79. The composition according to claim 1, wherein the composition is in a form chosen from shampoos, conditioners, compositions for permanent-waving, straightening, dyeing or bleaching hair, rinse-out compositions to be applied between the two steps of a permanent-waving or hair-straightening operation, and washing compositions for a body.

80. A composition for washing or caring for a keratin material comprising, in a cosmetically acceptable medium, at least one aminosilicone comprising at least one aminoethylimino(C₄-C₈)alkyl group and at least one conditioner, wherein the composition is effective for washing or caring for the keratin material.

81. A method for washing or caring for a keratin material comprising applying to the keratin material a composition comprising, in a cosmetically acceptable medium, at least one aminosilicone comprising at least one aminoethylimino(C₄-C₈)alkyl group and at least one conditioner.

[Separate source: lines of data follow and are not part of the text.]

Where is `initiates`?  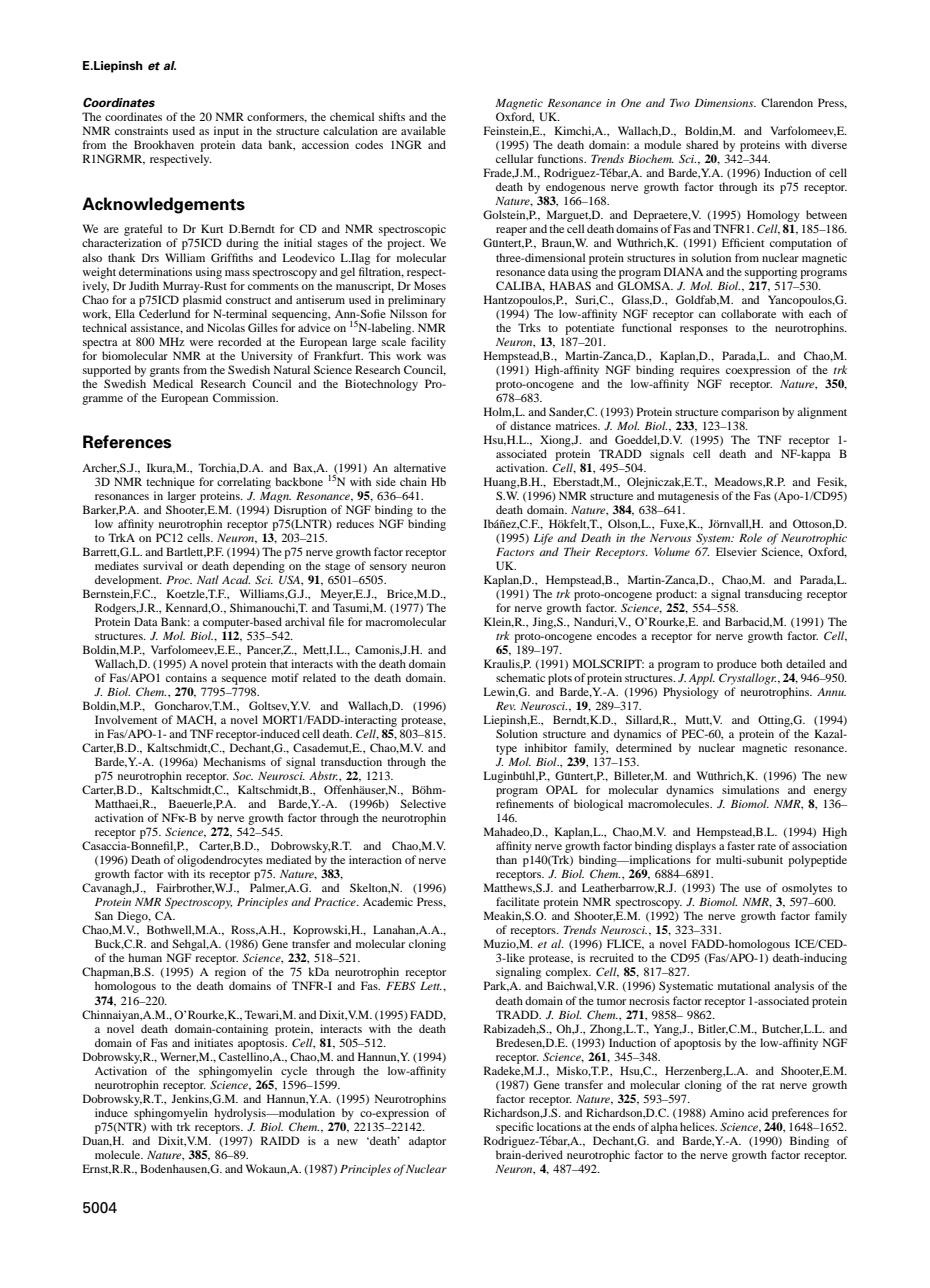 initiates is located at coordinates (213, 1042).
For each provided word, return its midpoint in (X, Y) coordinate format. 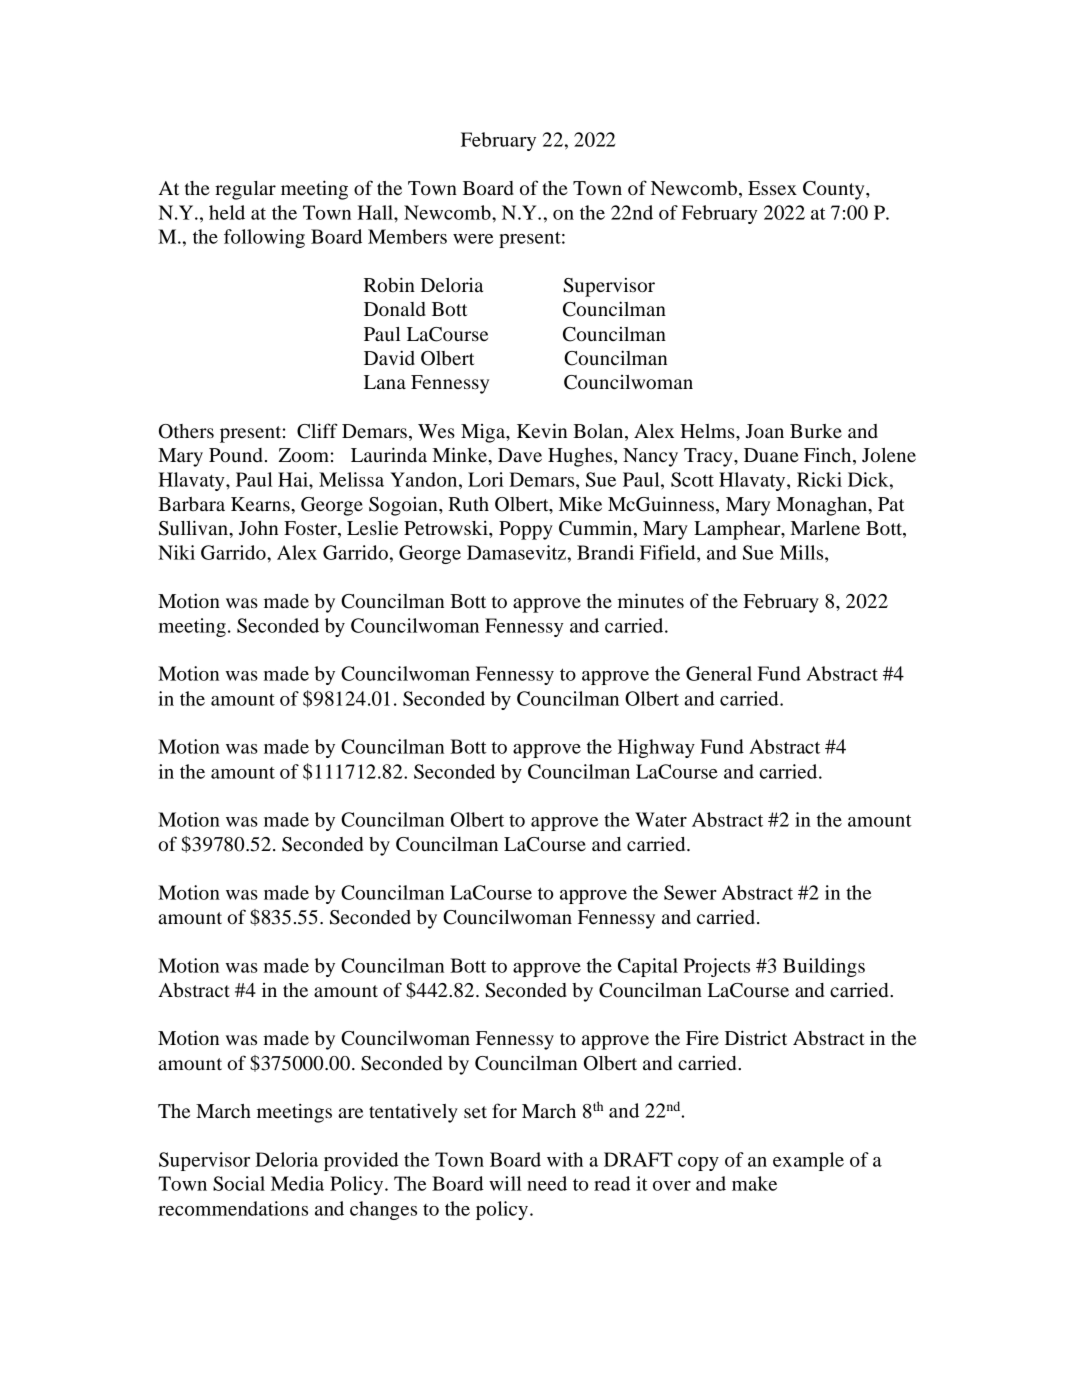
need (547, 1183)
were (473, 239)
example (808, 1161)
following (264, 238)
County (835, 190)
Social (239, 1183)
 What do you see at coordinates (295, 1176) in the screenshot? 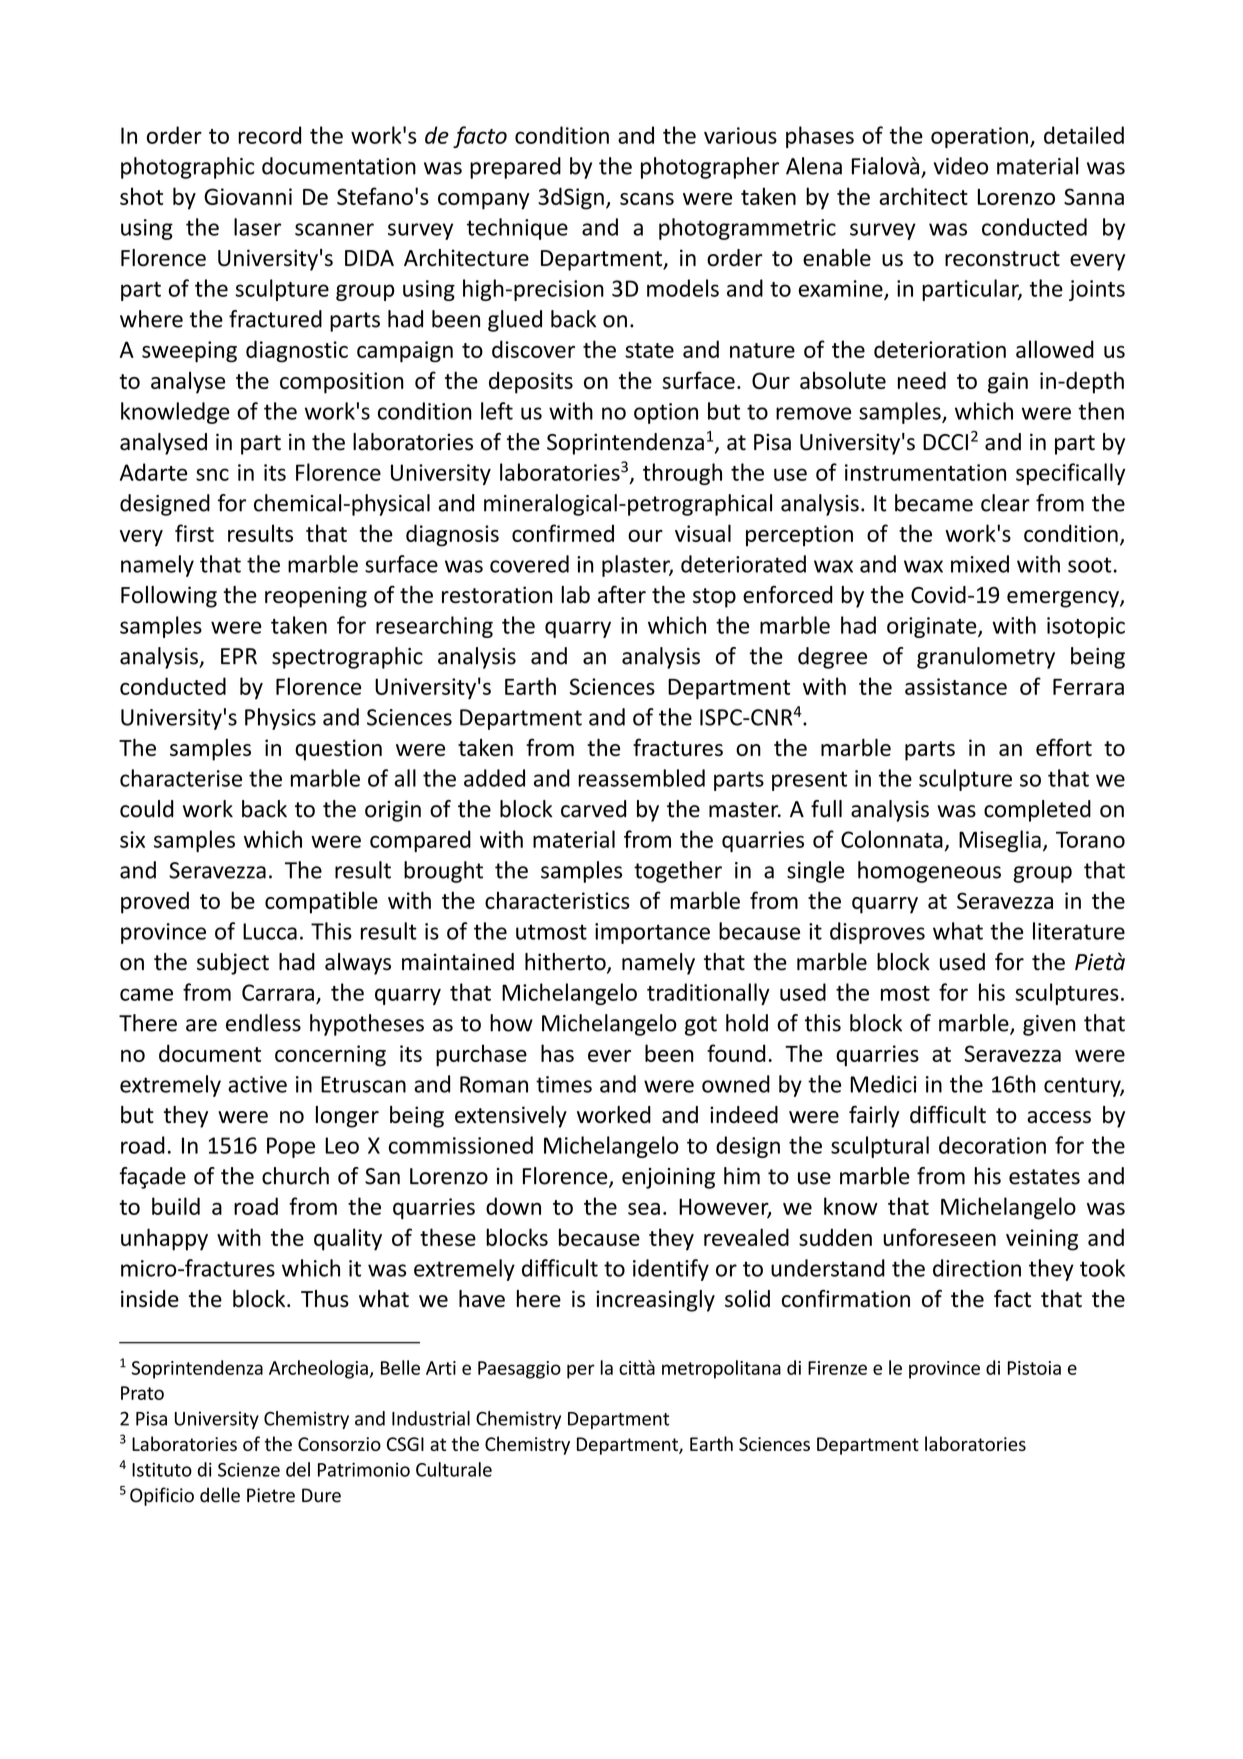
I see `church` at bounding box center [295, 1176].
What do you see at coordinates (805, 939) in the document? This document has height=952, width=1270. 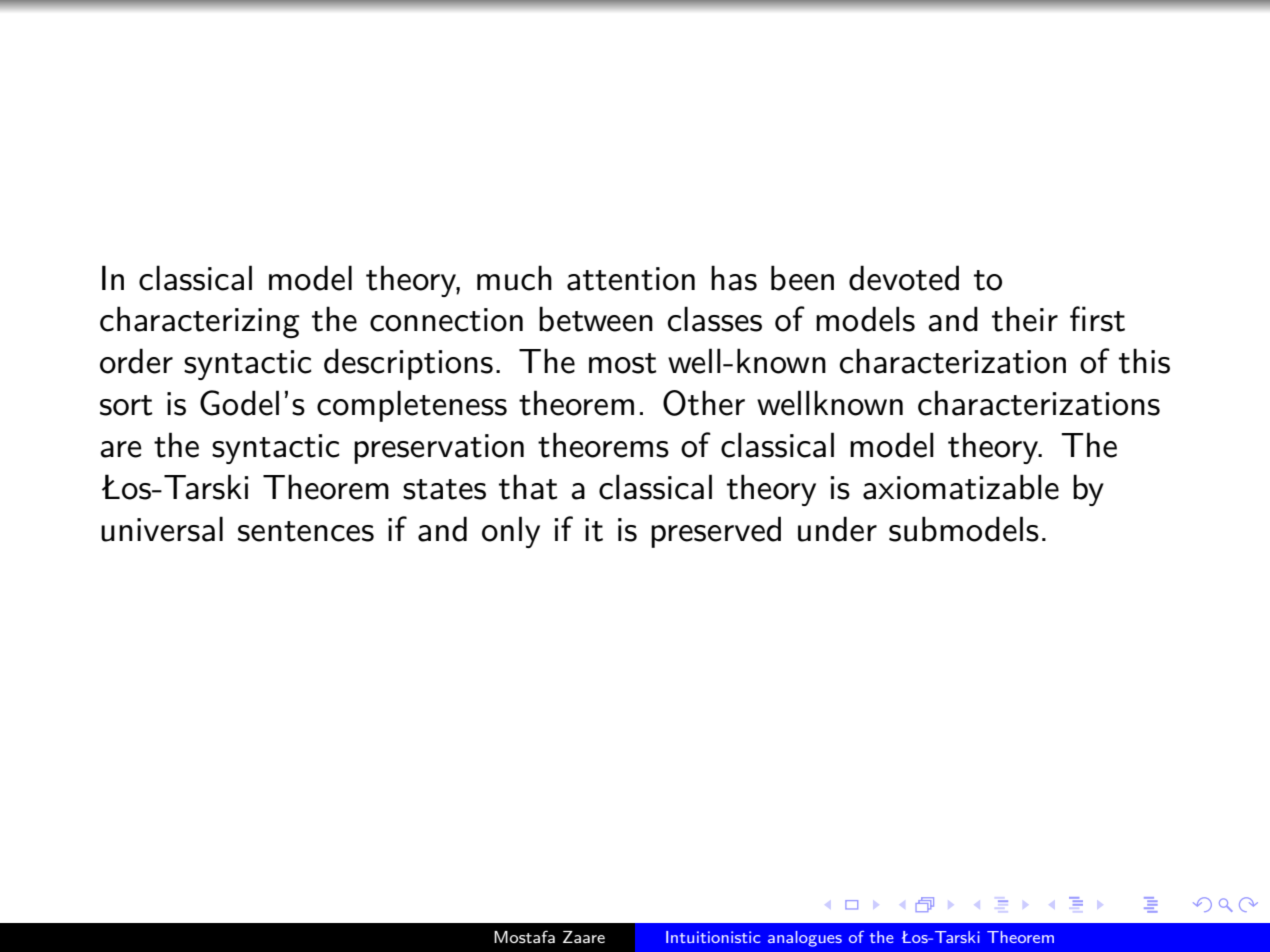 I see `analogues` at bounding box center [805, 939].
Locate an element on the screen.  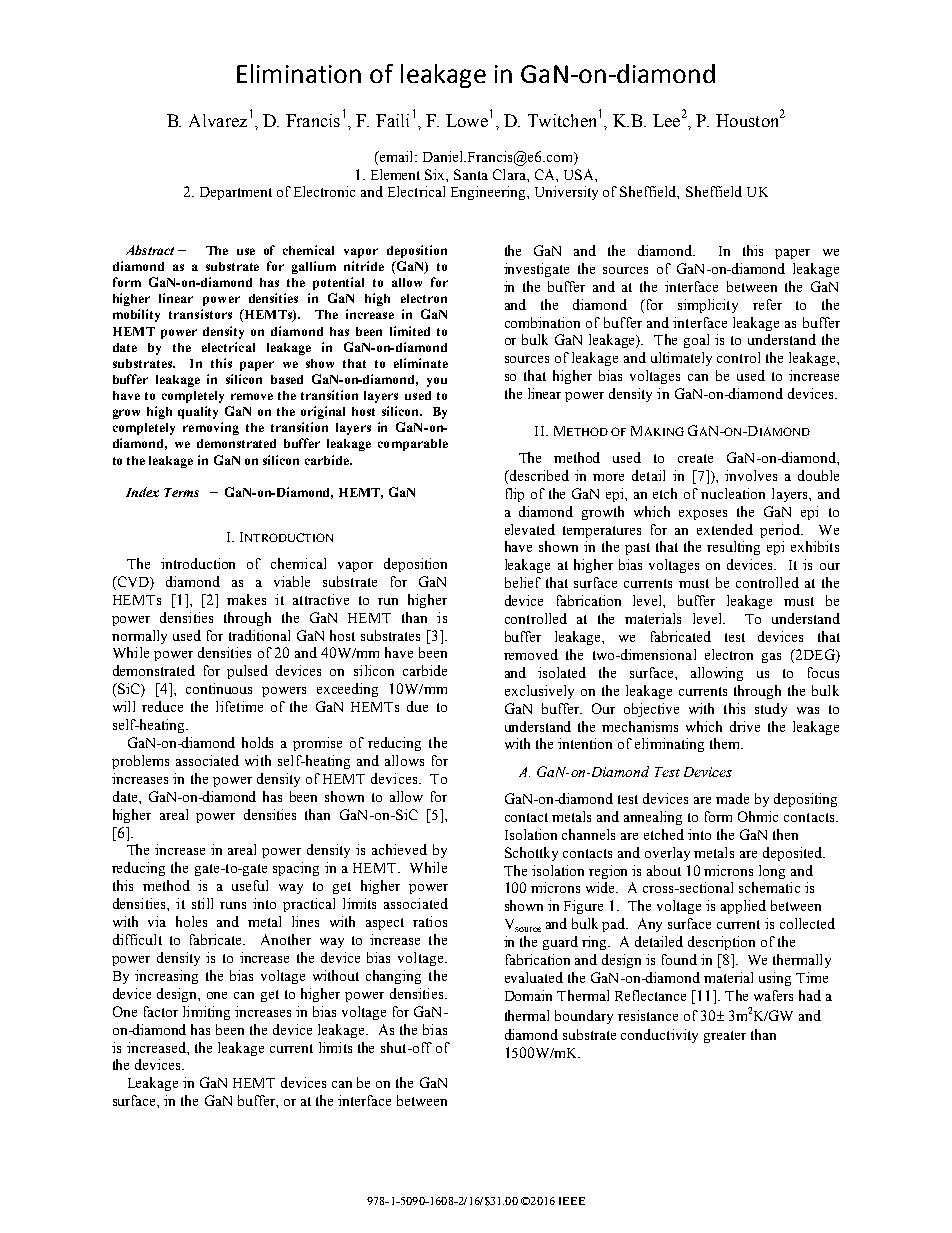
Santa is located at coordinates (471, 174).
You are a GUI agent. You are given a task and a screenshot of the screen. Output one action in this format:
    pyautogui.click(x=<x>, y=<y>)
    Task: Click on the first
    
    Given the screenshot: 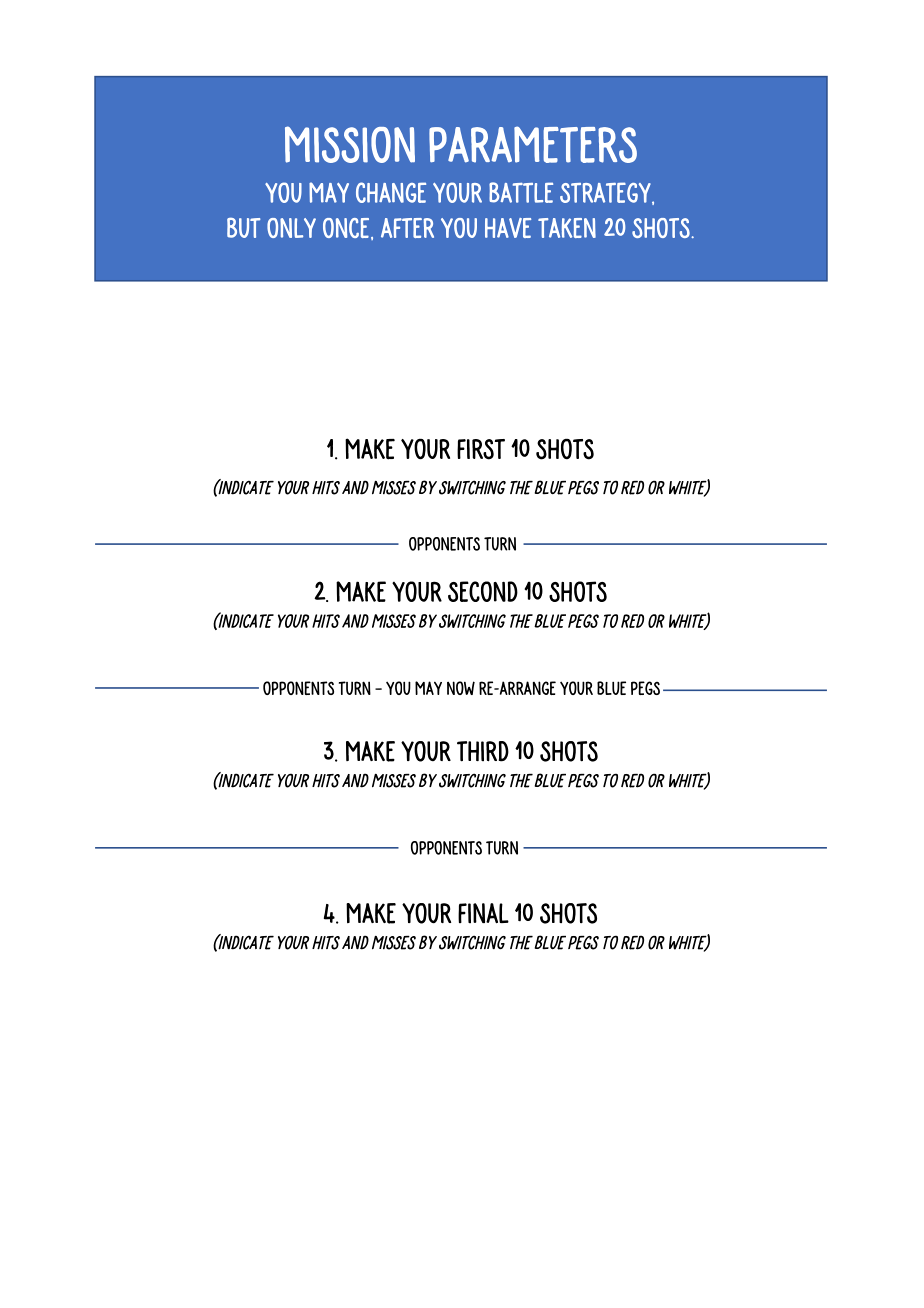 What is the action you would take?
    pyautogui.click(x=481, y=449)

82. A method of manufacturing a cosmetic composition comprising including in the composition at least one aminosilicone comprising at least one aminoethylimino(C₄-C₈)alkyl group and at least one conditioner

83. A composition for conditioning a keratin material comprising, in a cosmetically acceptable medium, at least one aminosilicone comprising at least one aminoethylimino(C₄-C₈)alkyl group and at least one conditioner, wherein the composition is effective for conditioning the keratin material.

84. A process for conditioning a keratin material comprising applying to the keratin material a composition comprising, in a cosmetically acceptable medium, at least one aminosilicone comprising at least one aminoethylimino(C₄-C₈)alkyl group and at least one conditioner.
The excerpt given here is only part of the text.